» **Problem**:
Reproduce the tail of the data exactly. It starts at the line containing "How do I perform: Click" and runs to the last line.

(Saved data entries)
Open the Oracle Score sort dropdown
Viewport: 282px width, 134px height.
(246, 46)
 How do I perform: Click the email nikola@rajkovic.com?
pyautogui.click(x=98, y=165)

» **Solution to this problem**:
 How do I perform: Click the email nikola@rajkovic.com?
pyautogui.click(x=98, y=165)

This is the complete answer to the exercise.